## [WHAT YOU NEED TO DO]
The answer must be an exact reprint of the lines from the one with "Click the checkmark" through the final line of the data, with no pictures included.

*** Opening of INFORMATION SUPPLIED ***

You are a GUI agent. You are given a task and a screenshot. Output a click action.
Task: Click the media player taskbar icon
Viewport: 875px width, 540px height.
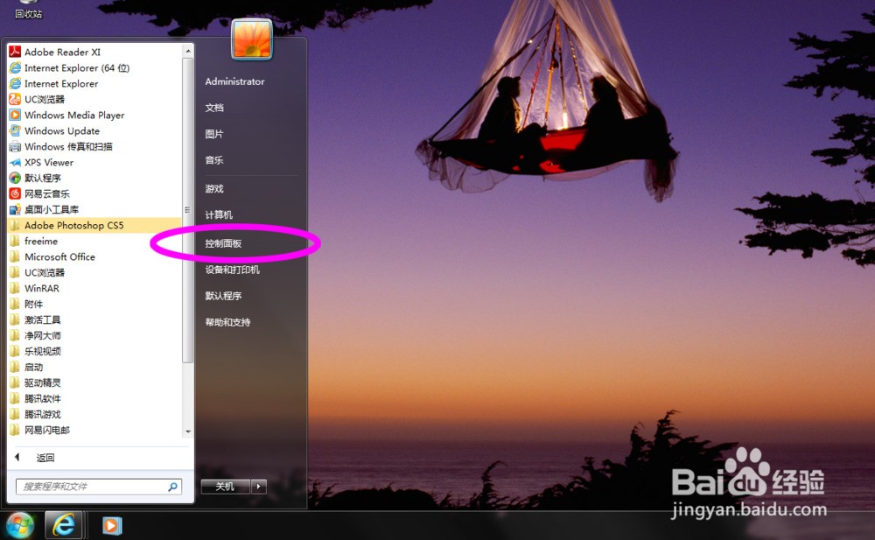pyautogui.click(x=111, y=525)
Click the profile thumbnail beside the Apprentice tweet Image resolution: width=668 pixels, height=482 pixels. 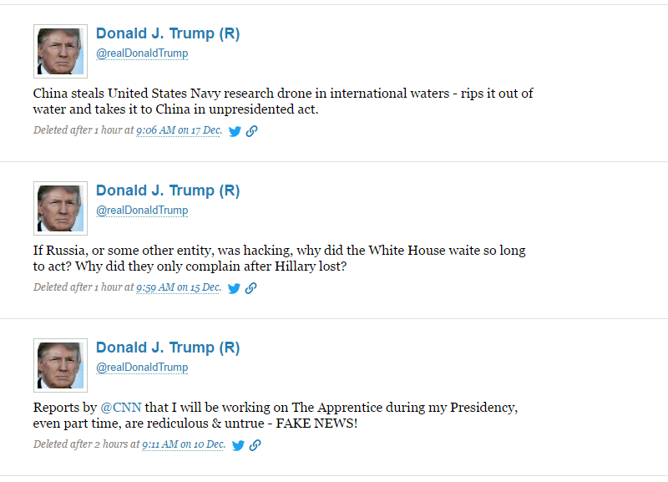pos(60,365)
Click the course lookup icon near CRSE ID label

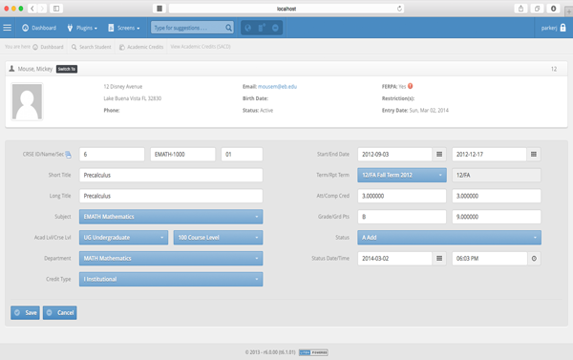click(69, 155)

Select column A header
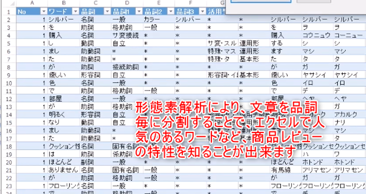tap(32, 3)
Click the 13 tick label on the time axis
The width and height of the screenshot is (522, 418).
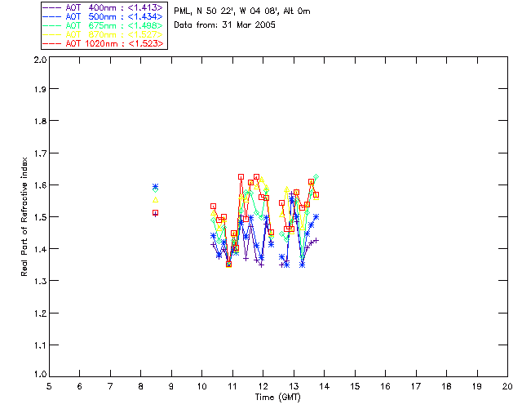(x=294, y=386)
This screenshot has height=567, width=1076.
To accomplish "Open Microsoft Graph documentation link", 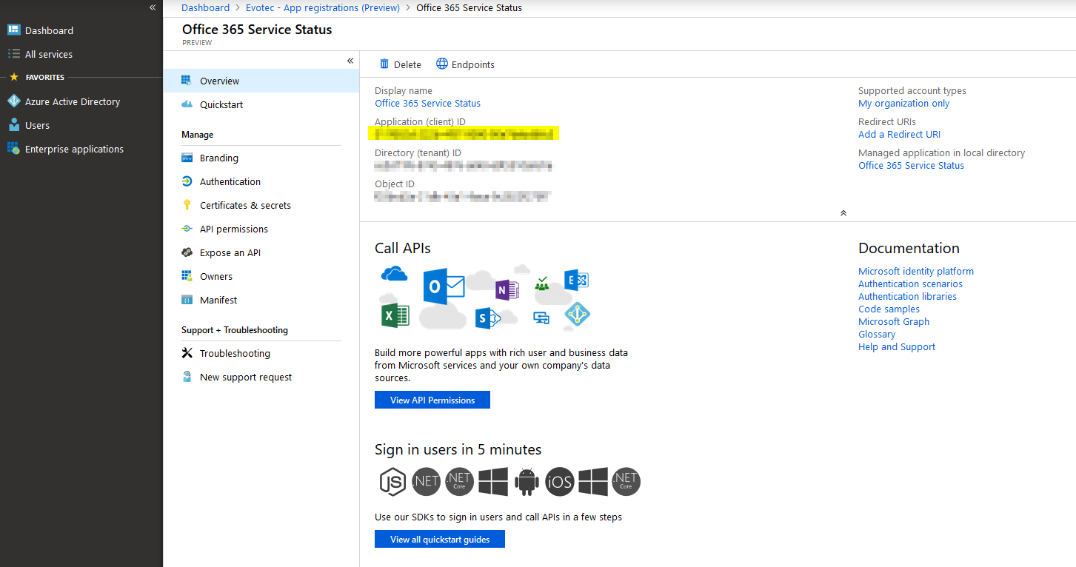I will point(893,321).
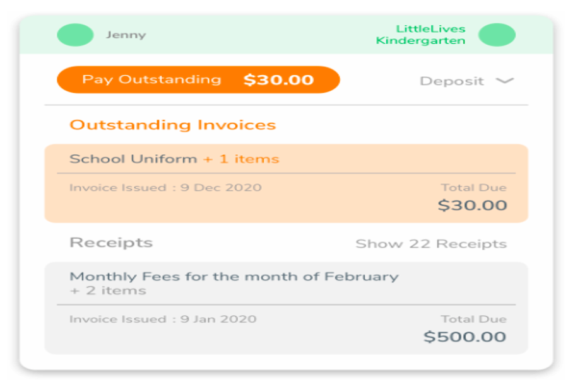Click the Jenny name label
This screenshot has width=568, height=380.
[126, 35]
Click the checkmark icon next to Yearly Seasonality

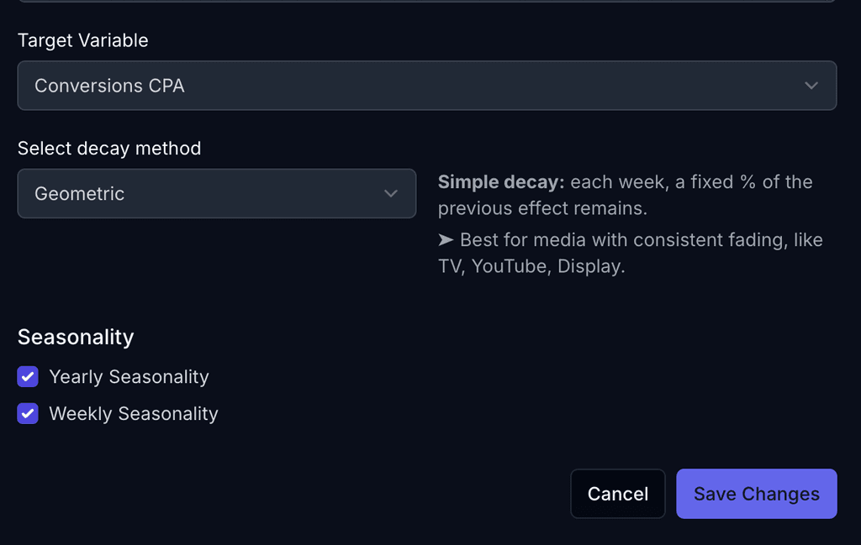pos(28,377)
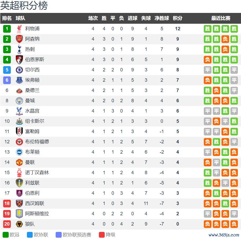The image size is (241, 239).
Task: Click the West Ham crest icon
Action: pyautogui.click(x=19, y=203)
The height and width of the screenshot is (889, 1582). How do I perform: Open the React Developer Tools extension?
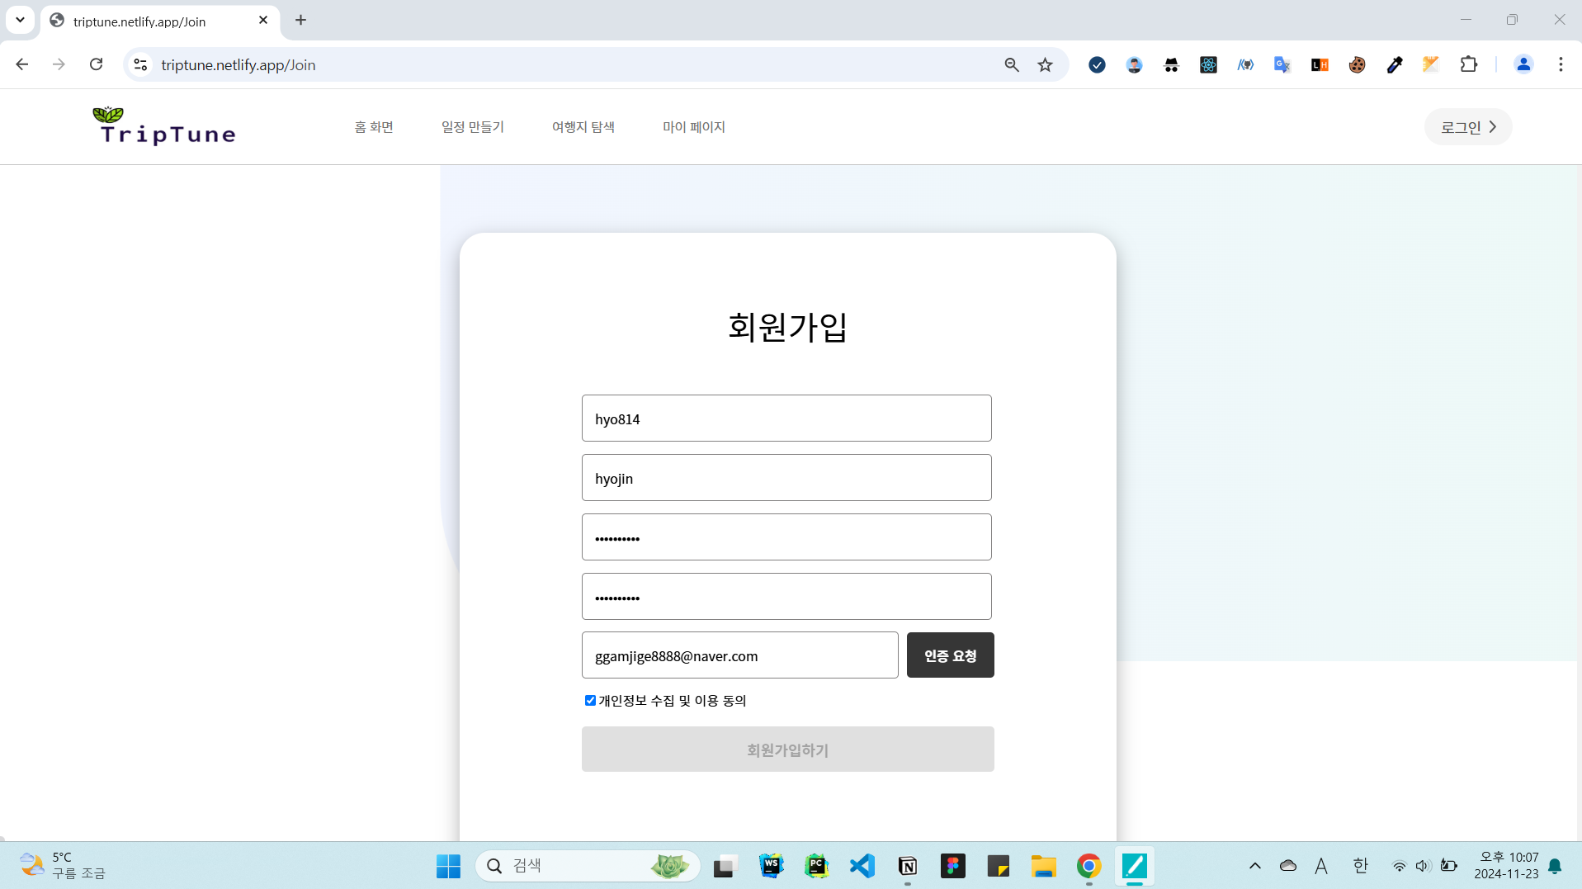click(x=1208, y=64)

*** Close of INFORMATION SUPPLIED ***

## [ANSWER TO THIS PROBLEM]
Click the checkmark icon next to Yearly Seasonality

pos(28,377)
The image size is (241, 239).
Task: Click the West Ham crest icon
Action: pyautogui.click(x=19, y=203)
The height and width of the screenshot is (889, 1582). How do I perform: Open the React Developer Tools extension?
click(x=1208, y=64)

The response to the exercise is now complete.